» **MATERIAL SHOWN**
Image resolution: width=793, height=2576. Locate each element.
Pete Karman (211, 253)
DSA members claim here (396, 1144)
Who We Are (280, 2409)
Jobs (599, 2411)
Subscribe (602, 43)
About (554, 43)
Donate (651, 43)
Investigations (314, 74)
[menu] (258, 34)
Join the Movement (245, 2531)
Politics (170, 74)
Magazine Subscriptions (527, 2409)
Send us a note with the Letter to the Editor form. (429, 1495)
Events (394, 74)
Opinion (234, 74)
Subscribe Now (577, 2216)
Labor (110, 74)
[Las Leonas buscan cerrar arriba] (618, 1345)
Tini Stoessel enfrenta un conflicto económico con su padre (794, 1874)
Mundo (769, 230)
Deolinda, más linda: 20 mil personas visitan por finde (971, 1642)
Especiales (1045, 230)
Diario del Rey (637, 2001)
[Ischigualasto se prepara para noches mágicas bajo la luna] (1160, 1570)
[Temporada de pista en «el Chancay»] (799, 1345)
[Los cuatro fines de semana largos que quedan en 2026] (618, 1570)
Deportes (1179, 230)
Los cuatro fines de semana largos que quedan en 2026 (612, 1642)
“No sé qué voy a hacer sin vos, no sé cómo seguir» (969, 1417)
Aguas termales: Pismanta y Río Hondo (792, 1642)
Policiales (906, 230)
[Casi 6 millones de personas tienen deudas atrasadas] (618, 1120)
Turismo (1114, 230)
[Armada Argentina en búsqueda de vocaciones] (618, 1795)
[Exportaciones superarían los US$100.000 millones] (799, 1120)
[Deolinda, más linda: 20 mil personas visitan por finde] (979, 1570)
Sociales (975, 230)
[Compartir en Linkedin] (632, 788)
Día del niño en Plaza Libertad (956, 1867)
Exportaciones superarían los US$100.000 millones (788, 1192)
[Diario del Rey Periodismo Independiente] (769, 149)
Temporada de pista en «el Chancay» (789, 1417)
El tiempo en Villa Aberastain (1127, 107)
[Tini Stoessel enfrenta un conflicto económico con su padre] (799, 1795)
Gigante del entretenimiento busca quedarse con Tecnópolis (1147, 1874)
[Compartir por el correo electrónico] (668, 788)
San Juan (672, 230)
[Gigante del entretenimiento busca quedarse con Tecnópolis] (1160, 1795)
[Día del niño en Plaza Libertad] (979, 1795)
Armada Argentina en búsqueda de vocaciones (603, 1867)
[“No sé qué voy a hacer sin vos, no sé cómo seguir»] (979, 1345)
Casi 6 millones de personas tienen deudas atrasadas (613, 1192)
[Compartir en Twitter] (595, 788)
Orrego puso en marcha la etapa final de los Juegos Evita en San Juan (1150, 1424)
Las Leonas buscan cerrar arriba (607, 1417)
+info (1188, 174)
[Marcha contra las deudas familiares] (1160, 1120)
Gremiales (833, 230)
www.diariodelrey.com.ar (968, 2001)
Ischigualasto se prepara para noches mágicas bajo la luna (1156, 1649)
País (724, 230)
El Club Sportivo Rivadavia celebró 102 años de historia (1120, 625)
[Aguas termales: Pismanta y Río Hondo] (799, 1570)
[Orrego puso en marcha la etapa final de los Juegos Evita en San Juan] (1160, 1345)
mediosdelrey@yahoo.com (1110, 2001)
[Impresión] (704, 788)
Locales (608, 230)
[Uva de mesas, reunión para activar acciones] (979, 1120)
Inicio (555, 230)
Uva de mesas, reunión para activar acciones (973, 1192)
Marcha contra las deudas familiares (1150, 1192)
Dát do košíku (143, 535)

» **TASK STATEMENT**
Leaving every word in place, retype all of the listing.

» **OUTPUT FOR THIS TASK**
Image resolution: width=793, height=2576. Locate each element.
Pete Karman (211, 253)
DSA members claim here (396, 1144)
Who We Are (280, 2409)
Jobs (599, 2411)
Subscribe (602, 43)
About (554, 43)
Donate (651, 43)
Investigations (314, 74)
[menu] (258, 34)
Join the Movement (245, 2531)
Politics (170, 74)
Magazine Subscriptions (527, 2409)
Send us a note with the Letter to the Editor form. (429, 1495)
Events (394, 74)
Opinion (234, 74)
Subscribe Now (577, 2216)
Labor (110, 74)
[Las Leonas buscan cerrar arriba] (618, 1345)
Tini Stoessel enfrenta un conflicto económico con su padre (794, 1874)
Mundo (769, 230)
Deolinda, más linda: 20 mil personas visitan por finde (971, 1642)
Especiales (1045, 230)
Diario del Rey (637, 2001)
[Ischigualasto se prepara para noches mágicas bajo la luna] (1160, 1570)
[Temporada de pista en «el Chancay»] (799, 1345)
[Los cuatro fines de semana largos que quedan en 2026] (618, 1570)
Deportes (1179, 230)
Los cuatro fines de semana largos que quedan en 2026 (612, 1642)
“No sé qué voy a hacer sin vos, no sé cómo seguir» (969, 1417)
Aguas termales: Pismanta y Río Hondo (792, 1642)
Policiales (906, 230)
[Casi 6 millones de personas tienen deudas atrasadas] (618, 1120)
Turismo (1114, 230)
[Armada Argentina en búsqueda de vocaciones] (618, 1795)
[Exportaciones superarían los US$100.000 millones] (799, 1120)
[Deolinda, más linda: 20 mil personas visitan por finde] (979, 1570)
Sociales (975, 230)
[Compartir en Linkedin] (632, 788)
Día del niño en Plaza Libertad (956, 1867)
Exportaciones superarían los US$100.000 millones (788, 1192)
[Diario del Rey Periodismo Independiente] (769, 149)
Temporada de pista en «el Chancay» (789, 1417)
El tiempo en Villa Aberastain (1127, 107)
[Tini Stoessel enfrenta un conflicto económico con su padre] (799, 1795)
Gigante del entretenimiento busca quedarse con Tecnópolis (1147, 1874)
[Compartir por el correo electrónico] (668, 788)
San Juan (672, 230)
[Gigante del entretenimiento busca quedarse con Tecnópolis] (1160, 1795)
[Día del niño en Plaza Libertad] (979, 1795)
Armada Argentina en búsqueda de vocaciones (603, 1867)
[“No sé qué voy a hacer sin vos, no sé cómo seguir»] (979, 1345)
Casi 6 millones de personas tienen deudas atrasadas (613, 1192)
[Compartir en Twitter] (595, 788)
Orrego puso en marcha la etapa final de los Juegos Evita en San Juan (1150, 1424)
Las Leonas buscan cerrar arriba (607, 1417)
+info (1188, 174)
[Marcha contra las deudas familiares] (1160, 1120)
Gremiales (833, 230)
www.diariodelrey.com.ar (968, 2001)
Ischigualasto se prepara para noches mágicas bajo la luna (1156, 1649)
País (724, 230)
El Club Sportivo Rivadavia celebró 102 años de historia (1120, 625)
[Aguas termales: Pismanta y Río Hondo] (799, 1570)
[Orrego puso en marcha la etapa final de los Juegos Evita en San Juan] (1160, 1345)
mediosdelrey@yahoo.com (1110, 2001)
[Impresión] (704, 788)
Locales (608, 230)
[Uva de mesas, reunión para activar acciones] (979, 1120)
Inicio (555, 230)
Uva de mesas, reunión para activar acciones (973, 1192)
Marcha contra las deudas familiares (1150, 1192)
Dát do košíku (143, 535)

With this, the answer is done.